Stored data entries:

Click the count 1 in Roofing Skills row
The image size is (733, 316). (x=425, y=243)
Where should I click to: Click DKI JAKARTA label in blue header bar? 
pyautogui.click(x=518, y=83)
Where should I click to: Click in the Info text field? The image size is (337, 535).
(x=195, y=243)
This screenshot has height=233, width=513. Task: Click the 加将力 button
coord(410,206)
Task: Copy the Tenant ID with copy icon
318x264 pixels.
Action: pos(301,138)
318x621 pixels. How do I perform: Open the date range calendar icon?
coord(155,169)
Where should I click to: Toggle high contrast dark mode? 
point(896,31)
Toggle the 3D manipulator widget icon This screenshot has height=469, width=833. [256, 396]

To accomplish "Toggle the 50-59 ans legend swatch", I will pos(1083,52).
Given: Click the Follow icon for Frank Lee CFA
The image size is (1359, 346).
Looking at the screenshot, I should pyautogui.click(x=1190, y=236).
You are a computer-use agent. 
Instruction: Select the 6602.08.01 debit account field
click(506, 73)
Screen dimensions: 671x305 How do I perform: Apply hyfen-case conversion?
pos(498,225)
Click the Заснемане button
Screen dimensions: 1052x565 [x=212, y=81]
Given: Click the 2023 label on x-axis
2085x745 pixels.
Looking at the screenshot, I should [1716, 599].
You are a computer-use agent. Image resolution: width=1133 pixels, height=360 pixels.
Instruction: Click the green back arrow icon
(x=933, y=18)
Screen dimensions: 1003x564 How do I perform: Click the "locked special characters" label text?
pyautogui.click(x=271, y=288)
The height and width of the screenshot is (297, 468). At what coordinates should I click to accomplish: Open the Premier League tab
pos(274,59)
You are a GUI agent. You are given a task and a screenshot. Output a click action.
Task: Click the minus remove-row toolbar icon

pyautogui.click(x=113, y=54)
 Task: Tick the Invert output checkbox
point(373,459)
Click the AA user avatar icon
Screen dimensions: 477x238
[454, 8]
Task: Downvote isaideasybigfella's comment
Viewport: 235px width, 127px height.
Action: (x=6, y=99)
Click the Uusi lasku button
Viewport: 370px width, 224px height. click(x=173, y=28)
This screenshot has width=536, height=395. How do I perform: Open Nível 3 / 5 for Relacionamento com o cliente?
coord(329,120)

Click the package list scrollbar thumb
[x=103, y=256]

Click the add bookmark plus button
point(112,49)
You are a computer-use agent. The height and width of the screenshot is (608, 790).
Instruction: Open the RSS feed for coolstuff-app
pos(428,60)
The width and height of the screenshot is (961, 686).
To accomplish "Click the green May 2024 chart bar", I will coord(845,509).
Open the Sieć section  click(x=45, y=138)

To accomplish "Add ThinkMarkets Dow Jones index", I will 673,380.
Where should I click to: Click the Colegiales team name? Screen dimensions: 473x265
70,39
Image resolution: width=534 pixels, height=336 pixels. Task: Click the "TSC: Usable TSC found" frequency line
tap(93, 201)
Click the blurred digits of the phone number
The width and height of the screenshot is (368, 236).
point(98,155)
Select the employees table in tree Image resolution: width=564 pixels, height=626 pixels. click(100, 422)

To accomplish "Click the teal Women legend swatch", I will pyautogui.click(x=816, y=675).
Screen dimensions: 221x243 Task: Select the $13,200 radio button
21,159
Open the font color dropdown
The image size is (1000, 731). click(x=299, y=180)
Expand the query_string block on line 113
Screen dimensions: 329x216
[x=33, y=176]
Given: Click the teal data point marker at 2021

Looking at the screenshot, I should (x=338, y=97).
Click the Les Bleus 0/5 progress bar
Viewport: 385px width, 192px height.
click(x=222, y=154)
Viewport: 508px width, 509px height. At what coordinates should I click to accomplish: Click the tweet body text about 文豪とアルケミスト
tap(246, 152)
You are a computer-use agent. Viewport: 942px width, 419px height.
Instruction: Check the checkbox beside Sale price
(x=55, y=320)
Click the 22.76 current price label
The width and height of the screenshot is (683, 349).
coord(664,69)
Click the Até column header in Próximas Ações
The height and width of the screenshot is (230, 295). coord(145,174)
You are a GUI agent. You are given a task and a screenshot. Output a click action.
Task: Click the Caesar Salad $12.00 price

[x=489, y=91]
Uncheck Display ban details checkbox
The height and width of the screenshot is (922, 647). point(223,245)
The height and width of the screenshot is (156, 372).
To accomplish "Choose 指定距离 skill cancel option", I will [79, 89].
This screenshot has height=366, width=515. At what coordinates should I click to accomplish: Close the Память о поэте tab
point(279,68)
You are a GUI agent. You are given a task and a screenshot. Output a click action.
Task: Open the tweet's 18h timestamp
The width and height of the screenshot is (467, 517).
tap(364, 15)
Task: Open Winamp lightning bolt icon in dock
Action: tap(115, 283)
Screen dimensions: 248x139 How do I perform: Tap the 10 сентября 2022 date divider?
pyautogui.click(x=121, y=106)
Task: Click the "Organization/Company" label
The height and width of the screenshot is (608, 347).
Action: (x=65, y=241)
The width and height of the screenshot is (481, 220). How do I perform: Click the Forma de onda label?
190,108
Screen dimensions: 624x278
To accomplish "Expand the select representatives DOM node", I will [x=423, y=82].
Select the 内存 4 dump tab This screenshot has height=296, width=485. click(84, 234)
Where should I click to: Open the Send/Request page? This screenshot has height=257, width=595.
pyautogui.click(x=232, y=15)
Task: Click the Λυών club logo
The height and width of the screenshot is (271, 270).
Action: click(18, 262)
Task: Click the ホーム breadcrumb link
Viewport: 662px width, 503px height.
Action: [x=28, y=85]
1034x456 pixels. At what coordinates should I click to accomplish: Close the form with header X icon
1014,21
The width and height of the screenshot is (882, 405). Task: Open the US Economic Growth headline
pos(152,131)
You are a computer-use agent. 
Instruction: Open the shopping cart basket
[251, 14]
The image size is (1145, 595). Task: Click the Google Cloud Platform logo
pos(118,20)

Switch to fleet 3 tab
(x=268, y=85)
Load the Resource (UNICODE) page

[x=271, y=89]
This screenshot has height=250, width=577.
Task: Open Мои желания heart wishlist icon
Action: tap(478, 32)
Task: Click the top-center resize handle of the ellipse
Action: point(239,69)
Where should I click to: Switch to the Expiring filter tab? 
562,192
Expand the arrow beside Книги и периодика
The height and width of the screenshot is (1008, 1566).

**Required action**
The entries above are to be restated word for word.

**Finished task**
Click the count 1 in Roofing Skills row
The image size is (733, 316). (x=425, y=243)
Where should I click to: Click DKI JAKARTA label in blue header bar? 
pyautogui.click(x=518, y=83)
Where should I click to: Click in the Info text field? The image size is (337, 535).
(x=195, y=243)
This screenshot has height=233, width=513. Task: Click the 加将力 button
coord(410,206)
Task: Copy the Tenant ID with copy icon
318x264 pixels.
Action: pos(301,138)
318x621 pixels. How do I perform: Open the date range calendar icon?
coord(155,169)
Where should I click to: Toggle high contrast dark mode? 
point(896,31)
Toggle the 3D manipulator widget icon This screenshot has height=469, width=833. [256, 396]

To accomplish "Toggle the 50-59 ans legend swatch", I will pos(1083,52).
Given: Click the Follow icon for Frank Lee CFA
The image size is (1359, 346).
Looking at the screenshot, I should pyautogui.click(x=1190, y=236).
You are a computer-use agent. 
Instruction: Select the 6602.08.01 debit account field
click(506, 73)
Screen dimensions: 671x305 How do I perform: Apply hyfen-case conversion?
pos(498,225)
Click the Заснемане button
Screen dimensions: 1052x565 [x=212, y=81]
Given: Click the 2023 label on x-axis
2085x745 pixels.
Looking at the screenshot, I should [1716, 599].
You are a computer-use agent. Image resolution: width=1133 pixels, height=360 pixels.
Instruction: Click the green back arrow icon
(x=933, y=18)
Screen dimensions: 1003x564 How do I perform: Click the "locked special characters" label text?
pyautogui.click(x=271, y=288)
The height and width of the screenshot is (297, 468). At what coordinates should I click to accomplish: Open the Premier League tab
pos(274,59)
You are a GUI agent. You are given a task and a screenshot. Output a click action.
Task: Click the minus remove-row toolbar icon

pyautogui.click(x=113, y=54)
 Task: Tick the Invert output checkbox
point(373,459)
Click the AA user avatar icon
Screen dimensions: 477x238
[454, 8]
Task: Downvote isaideasybigfella's comment
Viewport: 235px width, 127px height.
Action: (x=6, y=99)
Click the Uusi lasku button
Viewport: 370px width, 224px height. click(x=173, y=28)
This screenshot has width=536, height=395. How do I perform: Open Nível 3 / 5 for Relacionamento com o cliente?
coord(329,120)

Click the package list scrollbar thumb
[x=103, y=256]

Click the add bookmark plus button
point(112,49)
You are a computer-use agent. The height and width of the screenshot is (608, 790).
Instruction: Open the RSS feed for coolstuff-app
pos(428,60)
The width and height of the screenshot is (961, 686).
To accomplish "Click the green May 2024 chart bar", I will coord(845,509).
Open the Sieć section  click(x=45, y=138)

To accomplish "Add ThinkMarkets Dow Jones index", I will 673,380.
Where should I click to: Click the Colegiales team name? Screen dimensions: 473x265
70,39
Image resolution: width=534 pixels, height=336 pixels. Task: Click the "TSC: Usable TSC found" frequency line
tap(93, 201)
Click the blurred digits of the phone number
The width and height of the screenshot is (368, 236).
point(98,155)
Select the employees table in tree Image resolution: width=564 pixels, height=626 pixels. click(100, 422)

To accomplish "Click the teal Women legend swatch", I will pyautogui.click(x=816, y=675).
Screen dimensions: 221x243 Task: Select the $13,200 radio button
21,159
Open the font color dropdown
The image size is (1000, 731). click(x=299, y=180)
Expand the query_string block on line 113
Screen dimensions: 329x216
[x=33, y=176]
Given: Click the teal data point marker at 2021

Looking at the screenshot, I should (x=338, y=97).
Click the Les Bleus 0/5 progress bar
Viewport: 385px width, 192px height.
click(x=222, y=154)
Viewport: 508px width, 509px height. At what coordinates should I click to accomplish: Click the tweet body text about 文豪とアルケミスト
tap(246, 152)
You are a computer-use agent. Viewport: 942px width, 419px height.
Instruction: Check the checkbox beside Sale price
(x=55, y=320)
Click the 22.76 current price label
The width and height of the screenshot is (683, 349).
coord(664,69)
Click the Até column header in Próximas Ações
The height and width of the screenshot is (230, 295). coord(145,174)
You are a GUI agent. You are given a task and a screenshot. Output a click action.
Task: Click the Caesar Salad $12.00 price

[x=489, y=91]
Uncheck Display ban details checkbox
The height and width of the screenshot is (922, 647). point(223,245)
The height and width of the screenshot is (156, 372).
To accomplish "Choose 指定距离 skill cancel option", I will [79, 89].
This screenshot has height=366, width=515. At what coordinates should I click to accomplish: Close the Память о поэте tab
point(279,68)
You are a GUI agent. You are given a task and a screenshot. Output a click action.
Task: Open the tweet's 18h timestamp
The width and height of the screenshot is (467, 517).
tap(364, 15)
Task: Open Winamp lightning bolt icon in dock
Action: tap(115, 283)
Screen dimensions: 248x139 How do I perform: Tap the 10 сентября 2022 date divider?
pyautogui.click(x=121, y=106)
Task: Click the "Organization/Company" label
The height and width of the screenshot is (608, 347).
Action: (x=65, y=241)
The width and height of the screenshot is (481, 220). How do I perform: Click the Forma de onda label?
190,108
Screen dimensions: 624x278
To accomplish "Expand the select representatives DOM node", I will [x=423, y=82].
Select the 内存 4 dump tab This screenshot has height=296, width=485. click(84, 234)
Where should I click to: Open the Send/Request page? This screenshot has height=257, width=595.
pyautogui.click(x=232, y=15)
Task: Click the Λυών club logo
The height and width of the screenshot is (271, 270).
Action: click(18, 262)
Task: Click the ホーム breadcrumb link
Viewport: 662px width, 503px height.
Action: [x=28, y=85]
1034x456 pixels. At what coordinates should I click to accomplish: Close the form with header X icon
1014,21
The width and height of the screenshot is (882, 405). Task: Open the US Economic Growth headline
pos(152,131)
You are a computer-use agent. 
Instruction: Open the shopping cart basket
[251, 14]
The image size is (1145, 595). Task: Click the Google Cloud Platform logo
pos(118,20)

Switch to fleet 3 tab
(x=268, y=85)
Load the Resource (UNICODE) page

[x=271, y=89]
This screenshot has height=250, width=577.
Task: Open Мои желания heart wishlist icon
Action: tap(478, 32)
Task: Click the top-center resize handle of the ellipse
Action: point(239,69)
Where should I click to: Switch to the Expiring filter tab? 
562,192
Expand the arrow beside Книги и периодика
The height and width of the screenshot is (1008, 1566).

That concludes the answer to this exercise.